(Stored items)

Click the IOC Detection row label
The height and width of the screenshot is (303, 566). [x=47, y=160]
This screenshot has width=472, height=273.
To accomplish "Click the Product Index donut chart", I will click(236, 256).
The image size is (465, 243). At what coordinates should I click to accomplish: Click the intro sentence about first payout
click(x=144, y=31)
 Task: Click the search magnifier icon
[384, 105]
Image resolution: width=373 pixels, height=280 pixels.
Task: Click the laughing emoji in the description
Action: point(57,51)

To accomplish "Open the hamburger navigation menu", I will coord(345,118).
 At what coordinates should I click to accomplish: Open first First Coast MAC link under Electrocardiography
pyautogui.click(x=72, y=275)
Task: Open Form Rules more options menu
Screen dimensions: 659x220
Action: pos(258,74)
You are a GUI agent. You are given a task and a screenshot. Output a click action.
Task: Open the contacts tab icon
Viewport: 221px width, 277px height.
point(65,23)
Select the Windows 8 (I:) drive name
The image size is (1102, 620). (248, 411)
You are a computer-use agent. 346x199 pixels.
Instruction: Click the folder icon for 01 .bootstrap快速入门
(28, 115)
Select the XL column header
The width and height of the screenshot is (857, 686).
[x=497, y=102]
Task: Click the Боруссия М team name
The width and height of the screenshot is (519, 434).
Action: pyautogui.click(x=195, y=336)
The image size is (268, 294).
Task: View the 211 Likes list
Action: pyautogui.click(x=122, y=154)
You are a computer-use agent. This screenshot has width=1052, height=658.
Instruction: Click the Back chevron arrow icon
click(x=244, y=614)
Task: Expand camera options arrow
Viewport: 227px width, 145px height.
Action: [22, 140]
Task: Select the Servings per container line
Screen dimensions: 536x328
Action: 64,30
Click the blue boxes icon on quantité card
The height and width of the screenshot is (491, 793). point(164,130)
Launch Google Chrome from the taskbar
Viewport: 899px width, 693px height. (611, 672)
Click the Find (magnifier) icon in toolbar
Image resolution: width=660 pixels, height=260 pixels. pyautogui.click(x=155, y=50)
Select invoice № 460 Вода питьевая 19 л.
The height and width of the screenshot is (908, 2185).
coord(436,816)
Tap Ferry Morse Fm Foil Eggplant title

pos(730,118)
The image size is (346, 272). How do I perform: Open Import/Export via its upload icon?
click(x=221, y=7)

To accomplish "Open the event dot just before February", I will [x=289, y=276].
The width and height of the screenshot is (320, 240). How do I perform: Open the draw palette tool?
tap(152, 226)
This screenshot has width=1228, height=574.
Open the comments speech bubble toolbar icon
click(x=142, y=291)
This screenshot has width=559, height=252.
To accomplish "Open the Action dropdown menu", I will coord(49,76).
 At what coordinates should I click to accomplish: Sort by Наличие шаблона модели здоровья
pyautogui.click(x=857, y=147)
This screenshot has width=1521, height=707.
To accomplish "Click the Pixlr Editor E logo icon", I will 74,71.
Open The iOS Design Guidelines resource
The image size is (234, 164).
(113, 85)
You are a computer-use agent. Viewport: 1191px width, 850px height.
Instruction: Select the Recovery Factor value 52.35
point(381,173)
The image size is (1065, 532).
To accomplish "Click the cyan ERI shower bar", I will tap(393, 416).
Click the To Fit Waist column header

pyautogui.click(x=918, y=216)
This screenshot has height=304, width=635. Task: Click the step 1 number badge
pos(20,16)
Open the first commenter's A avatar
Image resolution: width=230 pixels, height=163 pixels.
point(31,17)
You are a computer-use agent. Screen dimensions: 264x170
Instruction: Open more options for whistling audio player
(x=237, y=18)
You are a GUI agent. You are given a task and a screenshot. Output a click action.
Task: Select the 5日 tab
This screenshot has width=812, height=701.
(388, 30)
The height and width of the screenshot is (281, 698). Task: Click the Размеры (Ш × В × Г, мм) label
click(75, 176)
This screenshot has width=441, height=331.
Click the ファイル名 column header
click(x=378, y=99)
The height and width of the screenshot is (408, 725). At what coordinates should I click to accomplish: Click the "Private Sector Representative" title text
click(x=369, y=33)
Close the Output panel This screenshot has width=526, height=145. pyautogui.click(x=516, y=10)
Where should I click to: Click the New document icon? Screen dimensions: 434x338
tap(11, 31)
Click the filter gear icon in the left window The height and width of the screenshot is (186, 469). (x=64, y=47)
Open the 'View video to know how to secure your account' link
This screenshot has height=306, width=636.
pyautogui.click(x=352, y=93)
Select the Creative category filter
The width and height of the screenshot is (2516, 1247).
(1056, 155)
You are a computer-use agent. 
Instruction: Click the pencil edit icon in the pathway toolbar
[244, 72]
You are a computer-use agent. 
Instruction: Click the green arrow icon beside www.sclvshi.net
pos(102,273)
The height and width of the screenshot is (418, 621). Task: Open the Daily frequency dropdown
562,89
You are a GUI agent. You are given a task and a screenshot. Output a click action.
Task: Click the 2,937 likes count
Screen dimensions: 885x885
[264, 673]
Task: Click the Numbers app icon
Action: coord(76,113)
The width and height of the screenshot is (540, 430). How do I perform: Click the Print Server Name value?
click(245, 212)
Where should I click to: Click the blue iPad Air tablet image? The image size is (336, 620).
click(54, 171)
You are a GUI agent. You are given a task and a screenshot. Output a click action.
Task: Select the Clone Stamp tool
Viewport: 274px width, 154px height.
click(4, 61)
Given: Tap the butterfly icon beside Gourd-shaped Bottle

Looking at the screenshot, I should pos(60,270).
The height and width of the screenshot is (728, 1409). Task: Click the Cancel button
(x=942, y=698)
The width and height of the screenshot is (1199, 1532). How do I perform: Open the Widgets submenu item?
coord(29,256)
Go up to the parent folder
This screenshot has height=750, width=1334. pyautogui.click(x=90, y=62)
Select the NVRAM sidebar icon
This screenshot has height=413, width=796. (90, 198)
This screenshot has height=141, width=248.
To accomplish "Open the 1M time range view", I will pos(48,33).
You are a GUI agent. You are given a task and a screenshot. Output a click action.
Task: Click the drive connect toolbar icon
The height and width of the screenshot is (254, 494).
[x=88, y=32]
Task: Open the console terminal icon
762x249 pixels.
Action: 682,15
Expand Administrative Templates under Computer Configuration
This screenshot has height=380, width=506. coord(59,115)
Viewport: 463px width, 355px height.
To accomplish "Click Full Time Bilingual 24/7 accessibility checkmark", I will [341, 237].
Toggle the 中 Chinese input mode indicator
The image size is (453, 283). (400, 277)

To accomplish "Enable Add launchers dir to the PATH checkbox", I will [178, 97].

### Task item
Set all of the entries down again, exactly as they were given.

### Answer to this task
Click the IOC Detection row label
The height and width of the screenshot is (303, 566). [x=47, y=160]
This screenshot has width=472, height=273.
To accomplish "Click the Product Index donut chart", I will click(236, 256).
The image size is (465, 243). At what coordinates should I click to accomplish: Click the intro sentence about first payout
click(x=144, y=31)
 Task: Click the search magnifier icon
[384, 105]
Image resolution: width=373 pixels, height=280 pixels.
Task: Click the laughing emoji in the description
Action: point(57,51)

To accomplish "Open the hamburger navigation menu", I will coord(345,118).
 At what coordinates should I click to accomplish: Open first First Coast MAC link under Electrocardiography
pyautogui.click(x=72, y=275)
Task: Open Form Rules more options menu
Screen dimensions: 659x220
Action: pos(258,74)
You are a GUI agent. You are given a task and a screenshot. Output a click action.
Task: Open the contacts tab icon
Viewport: 221px width, 277px height.
point(65,23)
Select the Windows 8 (I:) drive name
The image size is (1102, 620). (248, 411)
You are a computer-use agent. 346x199 pixels.
Instruction: Click the folder icon for 01 .bootstrap快速入门
(28, 115)
Select the XL column header
The width and height of the screenshot is (857, 686).
[x=497, y=102]
Task: Click the Боруссия М team name
The width and height of the screenshot is (519, 434).
Action: pyautogui.click(x=195, y=336)
The image size is (268, 294).
Task: View the 211 Likes list
Action: pyautogui.click(x=122, y=154)
You are a computer-use agent. This screenshot has width=1052, height=658.
Instruction: Click the Back chevron arrow icon
click(x=244, y=614)
Task: Expand camera options arrow
Viewport: 227px width, 145px height.
Action: [22, 140]
Task: Select the Servings per container line
Screen dimensions: 536x328
Action: 64,30
Click the blue boxes icon on quantité card
The height and width of the screenshot is (491, 793). point(164,130)
Launch Google Chrome from the taskbar
Viewport: 899px width, 693px height. (611, 672)
Click the Find (magnifier) icon in toolbar
Image resolution: width=660 pixels, height=260 pixels. pyautogui.click(x=155, y=50)
Select invoice № 460 Вода питьевая 19 л.
The height and width of the screenshot is (908, 2185).
coord(436,816)
Tap Ferry Morse Fm Foil Eggplant title

pos(730,118)
The image size is (346, 272). How do I perform: Open Import/Export via its upload icon?
click(x=221, y=7)

To accomplish "Open the event dot just before February", I will [x=289, y=276].
The width and height of the screenshot is (320, 240). How do I perform: Open the draw palette tool?
tap(152, 226)
This screenshot has width=1228, height=574.
Open the comments speech bubble toolbar icon
click(x=142, y=291)
This screenshot has width=559, height=252.
To accomplish "Open the Action dropdown menu", I will coord(49,76).
 At what coordinates should I click to accomplish: Sort by Наличие шаблона модели здоровья
pyautogui.click(x=857, y=147)
This screenshot has width=1521, height=707.
To accomplish "Click the Pixlr Editor E logo icon", I will 74,71.
Open The iOS Design Guidelines resource
The image size is (234, 164).
(113, 85)
You are a computer-use agent. Viewport: 1191px width, 850px height.
Instruction: Select the Recovery Factor value 52.35
point(381,173)
The image size is (1065, 532).
To accomplish "Click the cyan ERI shower bar", I will tap(393, 416).
Click the To Fit Waist column header

pyautogui.click(x=918, y=216)
This screenshot has height=304, width=635. Task: Click the step 1 number badge
pos(20,16)
Open the first commenter's A avatar
Image resolution: width=230 pixels, height=163 pixels.
point(31,17)
You are a computer-use agent. Screen dimensions: 264x170
Instruction: Open more options for whistling audio player
(x=237, y=18)
You are a GUI agent. You are given a task and a screenshot. Output a click action.
Task: Select the 5日 tab
This screenshot has width=812, height=701.
(388, 30)
The height and width of the screenshot is (281, 698). Task: Click the Размеры (Ш × В × Г, мм) label
click(75, 176)
This screenshot has width=441, height=331.
Click the ファイル名 column header
click(x=378, y=99)
The height and width of the screenshot is (408, 725). At what coordinates should I click to accomplish: Click the "Private Sector Representative" title text
click(x=369, y=33)
Close the Output panel This screenshot has width=526, height=145. pyautogui.click(x=516, y=10)
Where should I click to: Click the New document icon? Screen dimensions: 434x338
tap(11, 31)
Click the filter gear icon in the left window The height and width of the screenshot is (186, 469). (x=64, y=47)
Open the 'View video to know how to secure your account' link
This screenshot has height=306, width=636.
pyautogui.click(x=352, y=93)
Select the Creative category filter
The width and height of the screenshot is (2516, 1247).
(1056, 155)
You are a computer-use agent. 
Instruction: Click the pencil edit icon in the pathway toolbar
[244, 72]
You are a computer-use agent. 
Instruction: Click the green arrow icon beside www.sclvshi.net
pos(102,273)
The height and width of the screenshot is (418, 621). Task: Open the Daily frequency dropdown
562,89
You are a GUI agent. You are given a task and a screenshot. Output a click action.
Task: Click the 2,937 likes count
Screen dimensions: 885x885
[264, 673]
Task: Click the Numbers app icon
Action: coord(76,113)
The width and height of the screenshot is (540, 430). How do I perform: Click the Print Server Name value?
click(245, 212)
Where should I click to: Click the blue iPad Air tablet image? The image size is (336, 620).
click(54, 171)
You are a GUI agent. You are given a task and a screenshot. Output a click action.
Task: Select the Clone Stamp tool
Viewport: 274px width, 154px height.
click(4, 61)
Given: Tap the butterfly icon beside Gourd-shaped Bottle

Looking at the screenshot, I should pos(60,270).
The height and width of the screenshot is (728, 1409). Task: Click the Cancel button
(x=942, y=698)
The width and height of the screenshot is (1199, 1532). How do I perform: Open the Widgets submenu item?
coord(29,256)
Go up to the parent folder
This screenshot has height=750, width=1334. pyautogui.click(x=90, y=62)
Select the NVRAM sidebar icon
This screenshot has height=413, width=796. (90, 198)
This screenshot has height=141, width=248.
To accomplish "Open the 1M time range view", I will pos(48,33).
You are a GUI agent. You are given a task and a screenshot. Output a click action.
Task: Click the drive connect toolbar icon
The height and width of the screenshot is (254, 494).
[x=88, y=32]
Task: Open the console terminal icon
762x249 pixels.
Action: 682,15
Expand Administrative Templates under Computer Configuration
This screenshot has height=380, width=506. coord(59,115)
Viewport: 463px width, 355px height.
To accomplish "Click Full Time Bilingual 24/7 accessibility checkmark", I will [341, 237].
Toggle the 中 Chinese input mode indicator
The image size is (453, 283). (400, 277)

To accomplish "Enable Add launchers dir to the PATH checkbox", I will [178, 97].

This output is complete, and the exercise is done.